== HOW TO COMPLETE THIS TASK ==
Filter the entries below, keeping only lines with "computer".

== DATASET ENTRIES ==
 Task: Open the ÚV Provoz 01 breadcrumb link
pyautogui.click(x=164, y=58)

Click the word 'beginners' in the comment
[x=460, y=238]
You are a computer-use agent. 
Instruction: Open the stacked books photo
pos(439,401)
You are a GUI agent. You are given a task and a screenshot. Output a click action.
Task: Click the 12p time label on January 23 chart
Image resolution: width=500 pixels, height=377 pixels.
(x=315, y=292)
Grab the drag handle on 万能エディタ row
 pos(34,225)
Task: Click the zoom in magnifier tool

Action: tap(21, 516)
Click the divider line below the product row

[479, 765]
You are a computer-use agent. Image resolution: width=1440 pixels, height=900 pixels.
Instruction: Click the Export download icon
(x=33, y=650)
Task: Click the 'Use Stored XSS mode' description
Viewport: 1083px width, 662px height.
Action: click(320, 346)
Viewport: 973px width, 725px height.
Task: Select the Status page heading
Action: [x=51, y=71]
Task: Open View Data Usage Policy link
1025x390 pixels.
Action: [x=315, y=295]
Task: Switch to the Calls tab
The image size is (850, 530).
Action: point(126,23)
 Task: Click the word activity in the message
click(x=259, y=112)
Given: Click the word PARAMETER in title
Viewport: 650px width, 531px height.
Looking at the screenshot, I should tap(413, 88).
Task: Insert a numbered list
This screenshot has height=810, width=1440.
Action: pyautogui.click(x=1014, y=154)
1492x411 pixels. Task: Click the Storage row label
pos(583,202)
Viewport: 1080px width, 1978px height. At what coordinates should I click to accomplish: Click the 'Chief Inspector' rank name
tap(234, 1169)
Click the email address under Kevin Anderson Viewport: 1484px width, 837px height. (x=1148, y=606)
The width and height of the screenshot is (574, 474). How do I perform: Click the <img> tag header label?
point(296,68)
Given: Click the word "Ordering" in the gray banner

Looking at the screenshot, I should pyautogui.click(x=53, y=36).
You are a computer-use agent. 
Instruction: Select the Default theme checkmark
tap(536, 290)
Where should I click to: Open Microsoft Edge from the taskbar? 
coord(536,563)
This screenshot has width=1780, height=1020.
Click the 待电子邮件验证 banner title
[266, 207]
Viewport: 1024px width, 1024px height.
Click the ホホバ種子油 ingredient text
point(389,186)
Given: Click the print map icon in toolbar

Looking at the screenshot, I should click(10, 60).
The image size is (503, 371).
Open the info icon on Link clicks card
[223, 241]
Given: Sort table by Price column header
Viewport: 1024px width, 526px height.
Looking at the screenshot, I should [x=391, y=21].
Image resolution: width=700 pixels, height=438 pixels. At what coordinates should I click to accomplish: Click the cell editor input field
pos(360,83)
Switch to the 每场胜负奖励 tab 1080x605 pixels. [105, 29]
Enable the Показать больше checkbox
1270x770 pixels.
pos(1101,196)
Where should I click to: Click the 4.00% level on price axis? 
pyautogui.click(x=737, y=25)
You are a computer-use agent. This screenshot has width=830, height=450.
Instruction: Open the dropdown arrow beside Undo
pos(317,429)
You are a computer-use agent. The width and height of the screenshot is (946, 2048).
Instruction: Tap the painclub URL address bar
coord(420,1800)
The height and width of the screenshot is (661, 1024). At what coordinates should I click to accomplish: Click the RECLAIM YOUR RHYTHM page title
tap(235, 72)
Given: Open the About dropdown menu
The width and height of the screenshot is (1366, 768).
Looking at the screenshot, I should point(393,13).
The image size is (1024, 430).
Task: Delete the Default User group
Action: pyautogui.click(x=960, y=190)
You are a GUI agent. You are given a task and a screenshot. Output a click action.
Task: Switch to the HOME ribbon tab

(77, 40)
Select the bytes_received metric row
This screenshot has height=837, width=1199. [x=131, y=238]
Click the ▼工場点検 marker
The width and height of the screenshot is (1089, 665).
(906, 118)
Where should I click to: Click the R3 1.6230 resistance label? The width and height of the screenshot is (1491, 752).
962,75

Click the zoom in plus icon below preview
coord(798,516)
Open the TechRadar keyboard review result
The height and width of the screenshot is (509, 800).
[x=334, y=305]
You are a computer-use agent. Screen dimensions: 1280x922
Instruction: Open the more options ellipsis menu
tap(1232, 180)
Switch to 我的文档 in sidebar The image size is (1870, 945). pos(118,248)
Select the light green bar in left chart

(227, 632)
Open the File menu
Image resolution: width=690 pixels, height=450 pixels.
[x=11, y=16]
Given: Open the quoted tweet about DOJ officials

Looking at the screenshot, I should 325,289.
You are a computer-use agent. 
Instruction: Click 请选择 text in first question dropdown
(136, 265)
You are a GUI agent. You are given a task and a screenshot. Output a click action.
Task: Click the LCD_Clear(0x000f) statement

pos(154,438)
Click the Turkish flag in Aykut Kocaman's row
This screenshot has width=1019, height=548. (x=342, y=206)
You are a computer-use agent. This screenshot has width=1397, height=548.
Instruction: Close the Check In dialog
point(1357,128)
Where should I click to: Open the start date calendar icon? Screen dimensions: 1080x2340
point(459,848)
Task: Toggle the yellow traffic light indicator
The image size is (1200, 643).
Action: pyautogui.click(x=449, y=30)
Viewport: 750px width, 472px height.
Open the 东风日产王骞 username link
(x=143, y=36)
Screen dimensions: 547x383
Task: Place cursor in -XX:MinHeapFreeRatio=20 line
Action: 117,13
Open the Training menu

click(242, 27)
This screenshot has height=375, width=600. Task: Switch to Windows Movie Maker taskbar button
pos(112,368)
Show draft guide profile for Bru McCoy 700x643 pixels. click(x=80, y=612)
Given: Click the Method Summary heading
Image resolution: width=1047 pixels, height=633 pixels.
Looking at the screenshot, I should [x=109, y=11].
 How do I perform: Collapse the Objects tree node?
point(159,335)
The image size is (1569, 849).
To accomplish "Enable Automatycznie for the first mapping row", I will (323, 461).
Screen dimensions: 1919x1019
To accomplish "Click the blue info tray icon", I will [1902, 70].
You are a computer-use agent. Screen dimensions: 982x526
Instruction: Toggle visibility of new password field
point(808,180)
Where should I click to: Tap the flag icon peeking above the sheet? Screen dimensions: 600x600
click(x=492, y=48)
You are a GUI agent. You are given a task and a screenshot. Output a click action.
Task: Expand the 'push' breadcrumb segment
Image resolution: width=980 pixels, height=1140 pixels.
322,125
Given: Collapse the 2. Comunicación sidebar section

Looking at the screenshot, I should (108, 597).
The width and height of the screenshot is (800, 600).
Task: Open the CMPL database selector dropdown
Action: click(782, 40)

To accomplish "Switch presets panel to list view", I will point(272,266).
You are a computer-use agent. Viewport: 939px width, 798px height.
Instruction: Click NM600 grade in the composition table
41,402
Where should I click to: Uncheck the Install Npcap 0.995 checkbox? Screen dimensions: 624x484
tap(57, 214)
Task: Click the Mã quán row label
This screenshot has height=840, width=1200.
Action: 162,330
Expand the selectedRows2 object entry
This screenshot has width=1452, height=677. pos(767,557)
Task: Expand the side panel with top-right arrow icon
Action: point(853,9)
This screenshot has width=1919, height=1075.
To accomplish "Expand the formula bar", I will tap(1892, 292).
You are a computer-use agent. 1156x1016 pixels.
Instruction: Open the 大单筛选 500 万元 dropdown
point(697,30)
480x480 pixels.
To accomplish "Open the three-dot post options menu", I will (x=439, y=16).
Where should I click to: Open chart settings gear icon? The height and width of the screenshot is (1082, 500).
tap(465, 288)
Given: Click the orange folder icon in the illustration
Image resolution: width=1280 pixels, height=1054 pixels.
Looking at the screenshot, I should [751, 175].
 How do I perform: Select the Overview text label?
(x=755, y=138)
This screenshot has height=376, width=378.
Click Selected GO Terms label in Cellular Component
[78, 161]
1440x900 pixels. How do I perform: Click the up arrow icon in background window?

== YOUR RESPONSE ==
You are a computer-use agent. 
You are a computer-use agent. Image resolution: width=1440 pixels, height=900 pixels.
You are a computer-use agent. 
You are a computer-use agent. This screenshot has width=830, height=450.
You are a computer-use agent. The width and height of the screenshot is (946, 2048).
You are a computer-use agent. Screen dimensions: 1280x922
You are a computer-use agent. 
You are a computer-use agent. This screenshot has width=1397, height=548.
You are a computer-use agent. Screen dimensions: 982x526
You are a computer-use agent. Viewport: 939px width, 798px height.
You are a computer-use agent. 1156x1016 pixels.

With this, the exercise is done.